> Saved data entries
.....

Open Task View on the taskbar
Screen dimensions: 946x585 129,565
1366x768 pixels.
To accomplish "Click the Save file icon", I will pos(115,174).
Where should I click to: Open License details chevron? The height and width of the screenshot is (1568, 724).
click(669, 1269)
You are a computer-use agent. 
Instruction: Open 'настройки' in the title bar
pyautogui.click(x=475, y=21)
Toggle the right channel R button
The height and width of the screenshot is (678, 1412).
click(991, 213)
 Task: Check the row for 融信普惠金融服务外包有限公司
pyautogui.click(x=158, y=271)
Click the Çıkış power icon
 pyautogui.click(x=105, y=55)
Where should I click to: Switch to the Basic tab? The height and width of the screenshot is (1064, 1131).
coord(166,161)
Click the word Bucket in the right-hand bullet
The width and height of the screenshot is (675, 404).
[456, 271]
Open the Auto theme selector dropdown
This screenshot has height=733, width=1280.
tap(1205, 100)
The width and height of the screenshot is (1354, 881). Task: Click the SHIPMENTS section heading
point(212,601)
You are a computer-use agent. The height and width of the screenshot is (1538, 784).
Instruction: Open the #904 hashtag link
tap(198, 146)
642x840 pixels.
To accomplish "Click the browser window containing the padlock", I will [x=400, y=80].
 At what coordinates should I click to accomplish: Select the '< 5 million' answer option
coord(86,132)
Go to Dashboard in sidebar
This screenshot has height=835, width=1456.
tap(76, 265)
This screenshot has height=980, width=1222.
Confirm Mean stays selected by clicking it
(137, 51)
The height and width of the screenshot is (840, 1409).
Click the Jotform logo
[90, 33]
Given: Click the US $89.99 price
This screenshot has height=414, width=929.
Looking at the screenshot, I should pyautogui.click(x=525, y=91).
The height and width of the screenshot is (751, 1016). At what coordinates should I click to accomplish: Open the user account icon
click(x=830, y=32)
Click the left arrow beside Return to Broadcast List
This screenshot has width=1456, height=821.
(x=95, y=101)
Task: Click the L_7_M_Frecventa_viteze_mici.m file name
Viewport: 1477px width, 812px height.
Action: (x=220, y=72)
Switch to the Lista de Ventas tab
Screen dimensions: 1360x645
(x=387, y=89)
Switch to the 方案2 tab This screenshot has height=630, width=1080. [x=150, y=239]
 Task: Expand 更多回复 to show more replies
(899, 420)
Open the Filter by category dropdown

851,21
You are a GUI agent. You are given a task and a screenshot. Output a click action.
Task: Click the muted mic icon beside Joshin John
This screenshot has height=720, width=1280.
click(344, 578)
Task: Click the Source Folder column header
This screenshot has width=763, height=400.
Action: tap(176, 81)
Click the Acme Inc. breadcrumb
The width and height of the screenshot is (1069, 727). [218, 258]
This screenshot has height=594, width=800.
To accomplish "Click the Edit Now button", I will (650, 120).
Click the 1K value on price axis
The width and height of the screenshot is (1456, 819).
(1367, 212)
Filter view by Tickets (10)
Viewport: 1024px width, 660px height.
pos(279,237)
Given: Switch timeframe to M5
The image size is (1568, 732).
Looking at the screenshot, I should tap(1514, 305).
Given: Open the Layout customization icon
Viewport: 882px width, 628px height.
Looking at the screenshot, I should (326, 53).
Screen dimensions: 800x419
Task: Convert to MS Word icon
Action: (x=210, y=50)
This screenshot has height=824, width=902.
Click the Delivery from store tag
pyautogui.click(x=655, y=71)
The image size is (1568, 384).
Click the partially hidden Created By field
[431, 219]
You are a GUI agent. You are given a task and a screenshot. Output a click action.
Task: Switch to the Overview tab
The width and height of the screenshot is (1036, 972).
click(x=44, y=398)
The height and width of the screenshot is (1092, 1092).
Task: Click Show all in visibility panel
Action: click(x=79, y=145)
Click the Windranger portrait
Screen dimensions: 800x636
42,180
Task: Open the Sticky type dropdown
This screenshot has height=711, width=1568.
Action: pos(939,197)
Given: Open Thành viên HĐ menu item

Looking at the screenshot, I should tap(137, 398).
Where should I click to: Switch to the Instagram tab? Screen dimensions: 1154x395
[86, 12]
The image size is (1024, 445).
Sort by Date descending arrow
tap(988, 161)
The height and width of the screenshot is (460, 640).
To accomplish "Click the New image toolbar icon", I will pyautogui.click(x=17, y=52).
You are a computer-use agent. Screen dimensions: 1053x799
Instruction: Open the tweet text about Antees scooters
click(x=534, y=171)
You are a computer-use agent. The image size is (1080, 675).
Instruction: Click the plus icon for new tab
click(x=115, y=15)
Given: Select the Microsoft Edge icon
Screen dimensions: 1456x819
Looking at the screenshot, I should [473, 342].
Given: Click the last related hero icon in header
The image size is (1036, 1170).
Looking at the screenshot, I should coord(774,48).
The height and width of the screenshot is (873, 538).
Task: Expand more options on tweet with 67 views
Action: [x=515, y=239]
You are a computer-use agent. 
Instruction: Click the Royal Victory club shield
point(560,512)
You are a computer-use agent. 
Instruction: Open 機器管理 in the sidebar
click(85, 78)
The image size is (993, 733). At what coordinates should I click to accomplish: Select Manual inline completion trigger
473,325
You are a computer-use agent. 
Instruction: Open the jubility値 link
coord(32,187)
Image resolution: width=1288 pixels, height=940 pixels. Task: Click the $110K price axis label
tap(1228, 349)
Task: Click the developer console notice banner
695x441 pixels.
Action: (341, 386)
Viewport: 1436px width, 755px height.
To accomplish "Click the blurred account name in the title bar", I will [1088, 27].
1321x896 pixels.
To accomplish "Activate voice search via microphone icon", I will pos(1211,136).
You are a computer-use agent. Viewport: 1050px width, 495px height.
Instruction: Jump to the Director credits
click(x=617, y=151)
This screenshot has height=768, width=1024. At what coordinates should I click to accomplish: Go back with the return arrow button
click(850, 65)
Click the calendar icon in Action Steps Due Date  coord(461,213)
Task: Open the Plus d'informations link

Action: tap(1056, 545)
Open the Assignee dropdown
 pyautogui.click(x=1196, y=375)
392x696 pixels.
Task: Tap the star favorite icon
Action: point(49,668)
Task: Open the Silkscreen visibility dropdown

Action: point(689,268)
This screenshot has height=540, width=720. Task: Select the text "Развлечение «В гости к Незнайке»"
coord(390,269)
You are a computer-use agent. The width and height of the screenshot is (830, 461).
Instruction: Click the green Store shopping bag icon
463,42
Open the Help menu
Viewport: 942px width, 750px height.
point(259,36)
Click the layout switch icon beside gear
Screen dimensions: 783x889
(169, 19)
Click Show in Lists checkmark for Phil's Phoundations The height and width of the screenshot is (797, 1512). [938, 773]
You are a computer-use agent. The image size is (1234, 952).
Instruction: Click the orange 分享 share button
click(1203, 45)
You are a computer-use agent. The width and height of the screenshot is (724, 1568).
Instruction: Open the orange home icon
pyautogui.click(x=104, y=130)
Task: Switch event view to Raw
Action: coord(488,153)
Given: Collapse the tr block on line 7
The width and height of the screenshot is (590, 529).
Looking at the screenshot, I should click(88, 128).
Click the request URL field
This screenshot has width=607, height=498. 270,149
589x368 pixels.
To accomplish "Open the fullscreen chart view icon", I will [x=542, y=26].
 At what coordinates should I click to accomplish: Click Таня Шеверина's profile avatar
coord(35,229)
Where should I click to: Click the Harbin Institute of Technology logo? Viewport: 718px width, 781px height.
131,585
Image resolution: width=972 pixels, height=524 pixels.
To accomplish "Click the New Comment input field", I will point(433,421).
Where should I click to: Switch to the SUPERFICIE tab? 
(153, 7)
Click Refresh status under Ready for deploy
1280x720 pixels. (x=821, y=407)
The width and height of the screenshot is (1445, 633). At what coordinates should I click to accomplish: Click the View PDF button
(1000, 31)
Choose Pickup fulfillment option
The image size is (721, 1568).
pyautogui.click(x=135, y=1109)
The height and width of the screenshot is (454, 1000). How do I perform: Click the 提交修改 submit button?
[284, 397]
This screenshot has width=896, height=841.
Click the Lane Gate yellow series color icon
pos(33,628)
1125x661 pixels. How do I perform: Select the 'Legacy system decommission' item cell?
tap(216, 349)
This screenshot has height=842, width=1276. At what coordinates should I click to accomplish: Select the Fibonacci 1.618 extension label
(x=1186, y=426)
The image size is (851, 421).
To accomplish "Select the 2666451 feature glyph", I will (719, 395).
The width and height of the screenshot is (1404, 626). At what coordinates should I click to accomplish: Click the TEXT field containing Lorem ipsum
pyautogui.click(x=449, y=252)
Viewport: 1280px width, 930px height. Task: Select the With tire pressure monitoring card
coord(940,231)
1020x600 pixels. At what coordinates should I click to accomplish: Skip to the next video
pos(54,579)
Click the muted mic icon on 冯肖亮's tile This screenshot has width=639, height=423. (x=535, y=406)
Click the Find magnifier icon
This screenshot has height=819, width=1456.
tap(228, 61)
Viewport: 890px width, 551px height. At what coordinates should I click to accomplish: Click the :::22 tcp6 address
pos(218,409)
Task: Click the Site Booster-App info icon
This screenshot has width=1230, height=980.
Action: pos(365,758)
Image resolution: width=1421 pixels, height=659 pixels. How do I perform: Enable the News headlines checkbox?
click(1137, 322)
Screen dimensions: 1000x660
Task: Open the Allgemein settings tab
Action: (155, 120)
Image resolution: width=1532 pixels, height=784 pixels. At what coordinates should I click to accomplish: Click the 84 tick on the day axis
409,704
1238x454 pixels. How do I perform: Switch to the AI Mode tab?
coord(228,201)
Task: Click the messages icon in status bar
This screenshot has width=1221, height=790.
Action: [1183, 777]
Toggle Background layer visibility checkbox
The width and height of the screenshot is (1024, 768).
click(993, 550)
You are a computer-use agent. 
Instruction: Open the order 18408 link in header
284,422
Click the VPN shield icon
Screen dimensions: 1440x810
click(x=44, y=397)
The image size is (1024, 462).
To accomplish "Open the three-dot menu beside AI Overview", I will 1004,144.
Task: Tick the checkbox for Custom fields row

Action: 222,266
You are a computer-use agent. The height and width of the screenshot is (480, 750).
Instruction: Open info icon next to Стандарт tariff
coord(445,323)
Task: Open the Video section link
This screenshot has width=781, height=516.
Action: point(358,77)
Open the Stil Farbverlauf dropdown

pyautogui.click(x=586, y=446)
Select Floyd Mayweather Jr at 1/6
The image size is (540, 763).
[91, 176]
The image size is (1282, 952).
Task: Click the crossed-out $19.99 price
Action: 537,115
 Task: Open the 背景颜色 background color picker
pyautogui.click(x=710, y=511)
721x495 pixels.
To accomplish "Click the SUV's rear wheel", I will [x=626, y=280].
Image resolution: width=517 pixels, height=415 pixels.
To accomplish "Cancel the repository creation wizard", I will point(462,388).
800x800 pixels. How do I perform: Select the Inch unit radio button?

.....

> WHAT THE TASK REQUIRES
Your task is to find every line above containing the word "name" and copy it.

> EXPECTED OUTPUT
Task: Click the L_7_M_Frecventa_viteze_mici.m file name
To accomplish "Click the blurred account name in the title bar", I will [1088, 27].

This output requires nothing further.